Nestes tempos em que parece que nada mais vai acontecer de novo e que todas as grandes canções já foram feitas no século passado, dá uma alegria enorme quando a gente ouve um CD como "Litoral e Interior" do nosso amigo queridíssimo (e meu parceiro eventual) Sérgio Santos (na foto acima, num momento-litoral em Olinda, com o Tutty. Mas ele é interiorano, mineiro de Varginha). O disco é lindo, cheio de sonoridades belíssimas, músicos de exceção e, mais do que tudo, grandes canções.
O formato "canção" não acabou ainda, como pregam alguns - eu mesma cheguei a fazer esta previsão em entrevistas, anos atrás. Mas estava enganada. Canções como "Lá Vem Chuva" ou 'Ventando na Areia', do CD novo do Sérgio, dão nova dimensão ao gênero. Ele brinca com os tempos, compassos quebrados, harmonias tortas, de uma forma tão natural que a gente nem nota. Isso é saber compor, isso é ter o dom. É composição na veia.
Há poucos grandes compositores em atividade no momento na música brasileira, e Sérgio Santos é um deles. Muitos dos que construíram o grande cancioneiro do Brasil parece que andam cansados, sem coragem, desanimados, sem tesão em compor - ou simplesmente 'perderam a mão'. "Litoral e Interior" é um disco de inéditas. Viva! Lembra um pouco (sem se parecer em nada) o "Urubu", do Tom, aquele que abria com ele e Miúcha cantando 'O Boto', e desaguava nas grandes veredas orquestrais de 'Saudades do Brasil'. O disco do Sérgio também tem essa mistureba cancionista/instrumental/orquestral, com André Mehmari no papel de Claus Ogerman, e Dori Caymmi as himself. Pura e grande música.

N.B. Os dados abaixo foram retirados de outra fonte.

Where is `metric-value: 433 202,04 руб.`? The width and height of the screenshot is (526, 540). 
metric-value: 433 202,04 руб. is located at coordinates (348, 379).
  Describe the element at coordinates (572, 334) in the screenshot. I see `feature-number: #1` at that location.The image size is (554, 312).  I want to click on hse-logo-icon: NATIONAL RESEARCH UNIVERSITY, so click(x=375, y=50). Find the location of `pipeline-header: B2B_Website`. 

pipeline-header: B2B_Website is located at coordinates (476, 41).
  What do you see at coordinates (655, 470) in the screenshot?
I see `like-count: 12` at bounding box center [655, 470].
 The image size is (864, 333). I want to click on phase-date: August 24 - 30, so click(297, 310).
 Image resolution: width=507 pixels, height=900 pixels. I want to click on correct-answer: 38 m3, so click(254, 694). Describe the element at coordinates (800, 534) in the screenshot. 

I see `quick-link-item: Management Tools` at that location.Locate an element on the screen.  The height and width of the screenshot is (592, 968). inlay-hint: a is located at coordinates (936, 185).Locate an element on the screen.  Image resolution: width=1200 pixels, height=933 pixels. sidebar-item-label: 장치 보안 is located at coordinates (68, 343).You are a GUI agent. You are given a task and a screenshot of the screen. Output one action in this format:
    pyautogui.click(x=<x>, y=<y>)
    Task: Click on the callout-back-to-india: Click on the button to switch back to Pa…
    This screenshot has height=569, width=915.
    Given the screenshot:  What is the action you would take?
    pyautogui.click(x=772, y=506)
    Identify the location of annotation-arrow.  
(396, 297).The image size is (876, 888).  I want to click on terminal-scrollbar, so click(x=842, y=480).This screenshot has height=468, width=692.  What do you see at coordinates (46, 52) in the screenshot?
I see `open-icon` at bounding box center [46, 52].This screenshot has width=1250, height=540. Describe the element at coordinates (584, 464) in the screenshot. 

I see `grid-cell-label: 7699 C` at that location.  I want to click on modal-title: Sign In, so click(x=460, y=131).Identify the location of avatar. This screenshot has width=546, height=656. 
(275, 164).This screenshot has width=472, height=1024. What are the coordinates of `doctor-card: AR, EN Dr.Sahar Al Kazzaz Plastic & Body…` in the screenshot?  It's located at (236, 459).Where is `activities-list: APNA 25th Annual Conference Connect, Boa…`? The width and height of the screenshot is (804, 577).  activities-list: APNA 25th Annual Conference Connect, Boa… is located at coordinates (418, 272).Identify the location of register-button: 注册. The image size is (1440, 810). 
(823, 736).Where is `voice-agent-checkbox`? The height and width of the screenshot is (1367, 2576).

O que me remete à minha também parceira Léa Freire.
Ela também tem um recente CD belíssimo, "Cartas Brasileiras" (menos recente que o do Sérgio, mas pouquíssimo divulgado), cheio de composições maravilhosas, arranjos sensacionais, grandes instrumentistas, pois é de instrumental que estamos falando. Léa é grande compositora, ou compositor, sem gênero, músico dos maiores que o Brasil já viu nos últimos tempos. Alguém aí, que não seja do ramo ou de São Paulo, conhece a moça?
Generosa com os amigos, ela tem produzido em seu selo Maritaca a fina flor dos instrumentistas de Sampa. Às vezes esquece de si mesma e batalha pela criação alheia como se fosse sua. Graças a seu esforço, tivemos registro recente da obra de Mozar Terra, Filó Machado, Nailor Proveta e tantos mais. Mas antes de tudo, Léa é ela. O grande compositor, o grande músico - por um acaso genético, mulher.
Quem ama a música não deve perder estes dois discos. Corram atrás, procurem, implorem, encontrem, pois não se acha isso todos os dias. A música brasileira está viva e ainda lá. Salve!
PS- Peguei emprestado para este post o título de um belo disco de Nara Leão, de milênios atrás.
PS 2- o CD do Sérgio tem ainda as magníficas fotos de Myriam Villas-Boas, nossa Miroca, com seu olho mágico.
PS 3- uma coisa legal que estou descobrindo pelos comentários é que tem mais gente que já conhece e aprecia essa grande música do que eu imaginava, principalmente no caso da Léa. Mas na verdade, pensando bem, da turma aqui do blog eu não esperava menos!